Document>
= = = = = = =

Rating Rationale
September 12, 2024 | Mumbai
Linc Limited
Rating outlook revised to 'Stable'; Ratings Reaffirmed
 
Rating Action
Total Bank Loan Facilities RatedRs.94 Crore
Long Term RatingCRISIL A/Stable (Outlook revised from ‘Positive’; Rating Reaffirmed)
Short Term RatingCRISIL A1 (Reaffirmed)
Note: None of the Directors on CRISIL Ratings Limited’s Board are members of rating committee and thus do not participate in discussion or assignment of any ratings. The Board of Directors also does not discuss any ratings at its meetings.
1 crore = 10 million
Refer to Annexure for Details of Instruments & Bank Facilities

Detailed Rationale

CRISIL Ratings has revised its rating outlook on the long-term bank facilities of Linc Limited (Linc) to Stable from ‘Positive’ and has reaffirmed the rating at CRISIL A; the short-term rating has been reaffirmed at CRISIL A1’.

= = = = = = =

Written request a> In the entries, copy out the lines from the one with "This screenshot has width=1029, height=1176." to the one with "will click(x=174, y=697)." with no changes.

= = = = = = =

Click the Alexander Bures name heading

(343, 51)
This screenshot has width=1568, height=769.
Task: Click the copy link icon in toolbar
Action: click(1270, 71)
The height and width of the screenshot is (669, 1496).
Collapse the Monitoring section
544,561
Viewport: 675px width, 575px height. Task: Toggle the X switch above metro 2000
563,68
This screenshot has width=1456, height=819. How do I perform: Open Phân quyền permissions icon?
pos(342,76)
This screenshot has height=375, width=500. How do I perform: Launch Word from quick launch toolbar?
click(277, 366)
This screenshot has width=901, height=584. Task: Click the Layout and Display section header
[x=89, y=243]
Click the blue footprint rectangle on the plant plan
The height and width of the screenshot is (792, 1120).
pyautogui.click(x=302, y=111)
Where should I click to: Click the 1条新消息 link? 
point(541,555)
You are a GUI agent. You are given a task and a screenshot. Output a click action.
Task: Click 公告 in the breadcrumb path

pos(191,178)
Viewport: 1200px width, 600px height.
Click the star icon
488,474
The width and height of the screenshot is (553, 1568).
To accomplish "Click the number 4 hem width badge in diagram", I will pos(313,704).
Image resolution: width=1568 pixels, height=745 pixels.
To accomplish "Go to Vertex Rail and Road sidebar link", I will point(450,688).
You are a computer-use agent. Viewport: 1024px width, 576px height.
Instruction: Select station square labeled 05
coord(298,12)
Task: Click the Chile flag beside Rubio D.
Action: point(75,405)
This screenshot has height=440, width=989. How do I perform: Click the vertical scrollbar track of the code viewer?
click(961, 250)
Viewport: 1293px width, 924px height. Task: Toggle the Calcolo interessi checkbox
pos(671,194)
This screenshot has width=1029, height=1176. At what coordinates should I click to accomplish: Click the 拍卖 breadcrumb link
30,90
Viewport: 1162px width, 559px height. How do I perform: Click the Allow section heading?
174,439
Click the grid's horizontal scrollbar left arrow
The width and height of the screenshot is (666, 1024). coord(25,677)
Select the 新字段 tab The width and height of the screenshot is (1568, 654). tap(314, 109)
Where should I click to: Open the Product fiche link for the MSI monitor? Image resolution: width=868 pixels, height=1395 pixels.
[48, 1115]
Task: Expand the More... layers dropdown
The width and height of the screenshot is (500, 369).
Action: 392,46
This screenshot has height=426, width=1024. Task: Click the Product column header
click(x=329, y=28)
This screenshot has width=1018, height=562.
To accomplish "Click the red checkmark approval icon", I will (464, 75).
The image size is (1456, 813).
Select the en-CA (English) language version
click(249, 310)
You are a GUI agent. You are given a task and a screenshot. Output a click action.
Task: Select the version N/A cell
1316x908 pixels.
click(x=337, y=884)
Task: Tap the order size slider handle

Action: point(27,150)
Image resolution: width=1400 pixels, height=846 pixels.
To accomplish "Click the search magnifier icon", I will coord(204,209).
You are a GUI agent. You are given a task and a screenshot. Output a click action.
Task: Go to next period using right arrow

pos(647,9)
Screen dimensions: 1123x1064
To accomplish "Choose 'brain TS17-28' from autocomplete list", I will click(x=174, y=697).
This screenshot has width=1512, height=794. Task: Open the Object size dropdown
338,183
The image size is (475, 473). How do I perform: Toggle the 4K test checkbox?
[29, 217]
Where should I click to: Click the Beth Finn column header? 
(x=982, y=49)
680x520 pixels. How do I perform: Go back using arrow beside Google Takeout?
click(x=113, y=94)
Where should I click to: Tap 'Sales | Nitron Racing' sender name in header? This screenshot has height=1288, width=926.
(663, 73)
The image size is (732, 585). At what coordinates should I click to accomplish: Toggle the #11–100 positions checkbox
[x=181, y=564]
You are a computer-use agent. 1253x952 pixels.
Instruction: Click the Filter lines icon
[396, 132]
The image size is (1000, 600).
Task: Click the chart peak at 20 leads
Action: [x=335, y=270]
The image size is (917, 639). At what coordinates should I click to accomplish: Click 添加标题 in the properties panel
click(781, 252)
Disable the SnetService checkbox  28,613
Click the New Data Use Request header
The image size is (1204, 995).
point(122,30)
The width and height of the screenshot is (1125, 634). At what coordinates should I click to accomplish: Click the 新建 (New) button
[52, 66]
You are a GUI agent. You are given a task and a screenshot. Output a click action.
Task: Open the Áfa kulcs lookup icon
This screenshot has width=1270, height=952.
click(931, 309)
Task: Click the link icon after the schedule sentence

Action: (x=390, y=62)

= = = = = = =

Written request b> Reproduce the Linc Limited rating rationale word for word, from start to finish.

Problem solution a>
This screenshot has width=1029, height=1176. At what coordinates should I click to accomplish: Click the 拍卖 breadcrumb link
30,90
Viewport: 1162px width, 559px height. How do I perform: Click the Allow section heading?
174,439
Click the grid's horizontal scrollbar left arrow
The width and height of the screenshot is (666, 1024). coord(25,677)
Select the 新字段 tab The width and height of the screenshot is (1568, 654). tap(314, 109)
Where should I click to: Open the Product fiche link for the MSI monitor? Image resolution: width=868 pixels, height=1395 pixels.
[48, 1115]
Task: Expand the More... layers dropdown
The width and height of the screenshot is (500, 369).
Action: 392,46
This screenshot has height=426, width=1024. Task: Click the Product column header
click(x=329, y=28)
This screenshot has width=1018, height=562.
To accomplish "Click the red checkmark approval icon", I will (464, 75).
The image size is (1456, 813).
Select the en-CA (English) language version
click(249, 310)
You are a GUI agent. You are given a task and a screenshot. Output a click action.
Task: Select the version N/A cell
1316x908 pixels.
click(x=337, y=884)
Task: Tap the order size slider handle

Action: point(27,150)
Image resolution: width=1400 pixels, height=846 pixels.
To accomplish "Click the search magnifier icon", I will coord(204,209).
You are a GUI agent. You are given a task and a screenshot. Output a click action.
Task: Go to next period using right arrow

pos(647,9)
Screen dimensions: 1123x1064
To accomplish "Choose 'brain TS17-28' from autocomplete list", I will click(x=174, y=697).

Problem solution b>
Rating Rationale
September 12, 2024 | Mumbai
Linc Limited
Rating outlook revised to 'Stable'; Ratings Reaffirmed
 
Rating Action
Total Bank Loan Facilities RatedRs.94 Crore
Long Term RatingCRISIL A/Stable (Outlook revised from ‘Positive’; Rating Reaffirmed)
Short Term RatingCRISIL A1 (Reaffirmed)
Note: None of the Directors on CRISIL Ratings Limited’s Board are members of rating committee and thus do not participate in discussion or assignment of any ratings. The Board of Directors also does not discuss any ratings at its meetings.
1 crore = 10 million
Refer to Annexure for Details of Instruments & Bank Facilities

Detailed Rationale

CRISIL Ratings has revised its rating outlook on the long-term bank facilities of Linc Limited (Linc) to Stable from ‘Positive’ and has reaffirmed the rating at CRISIL A; the short-term rating has been reaffirmed at CRISIL A1’.